INFORMATION SUPPLIED
>>>>
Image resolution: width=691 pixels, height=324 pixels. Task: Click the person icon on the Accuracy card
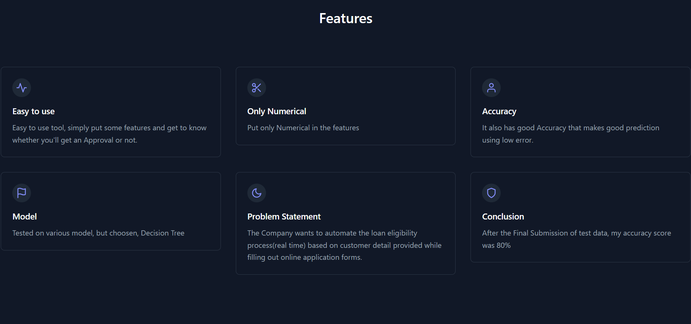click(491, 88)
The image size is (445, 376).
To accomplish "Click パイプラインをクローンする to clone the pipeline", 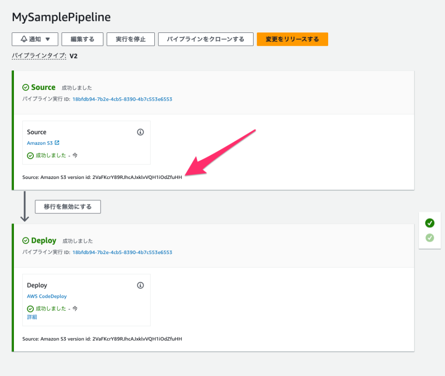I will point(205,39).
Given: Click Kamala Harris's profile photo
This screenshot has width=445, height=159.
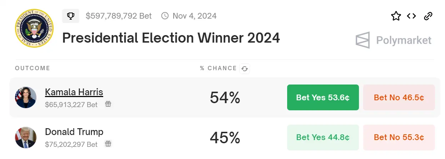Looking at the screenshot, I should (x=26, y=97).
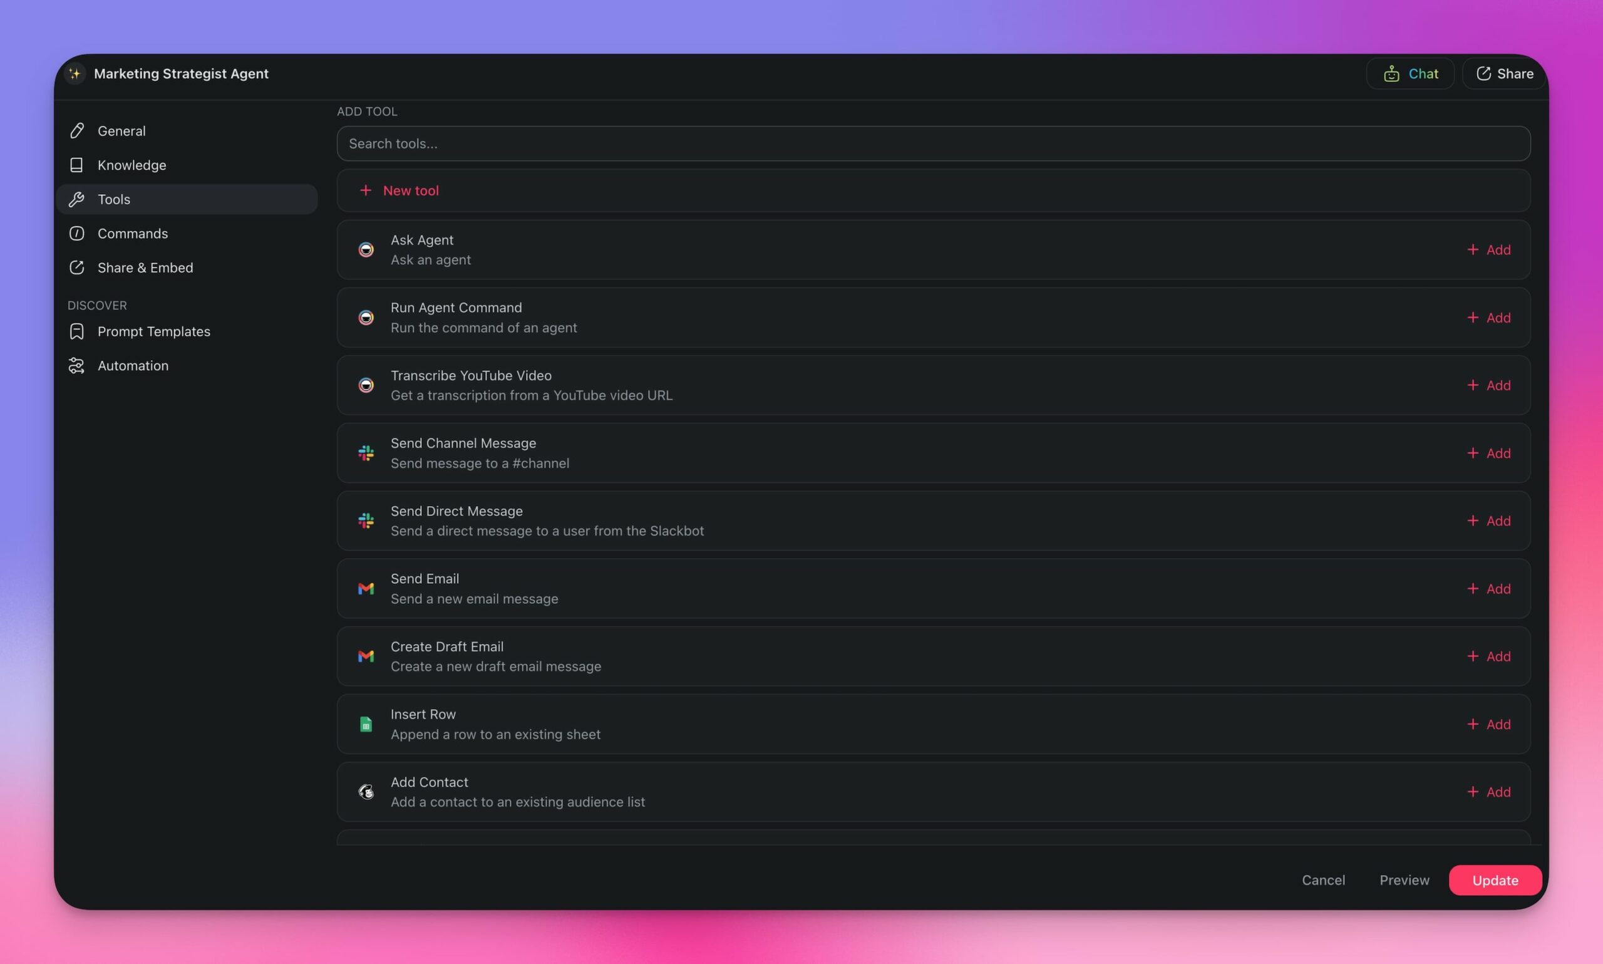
<<<<
Return the lines word for word, from the line with "Given: Click Kamala Harris's profile photo" up to and including the last line of the records. Leave out the pictures.

OUTPUT
Given: Click Kamala Harris's profile photo
This screenshot has width=445, height=159.
Looking at the screenshot, I should (x=26, y=97).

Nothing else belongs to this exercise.